DATA:
--
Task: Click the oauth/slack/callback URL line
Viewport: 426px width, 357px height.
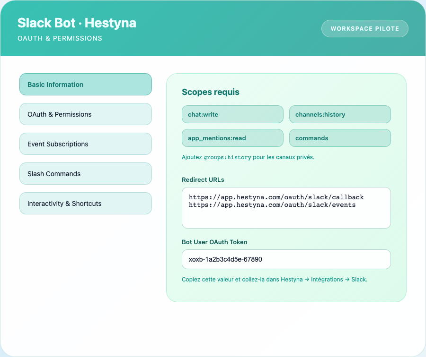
--
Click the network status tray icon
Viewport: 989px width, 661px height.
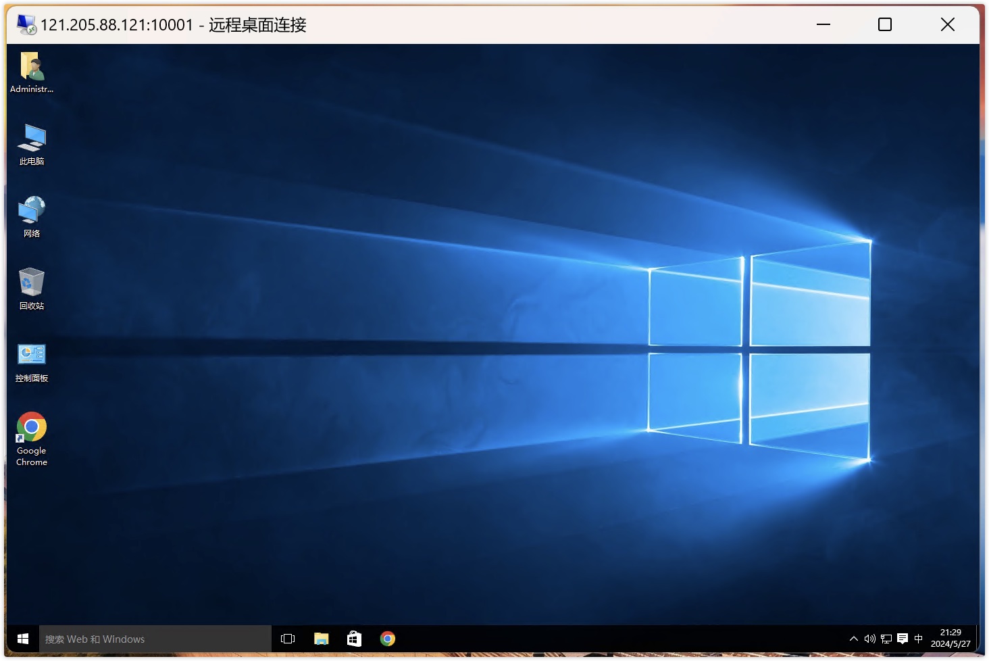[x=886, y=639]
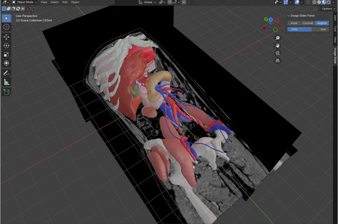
--
ACTIVITY:
List every line above that holds the word "Click".

SOLUTION:
Task: Click the oauth/slack/callback URL line
Click the network status tray icon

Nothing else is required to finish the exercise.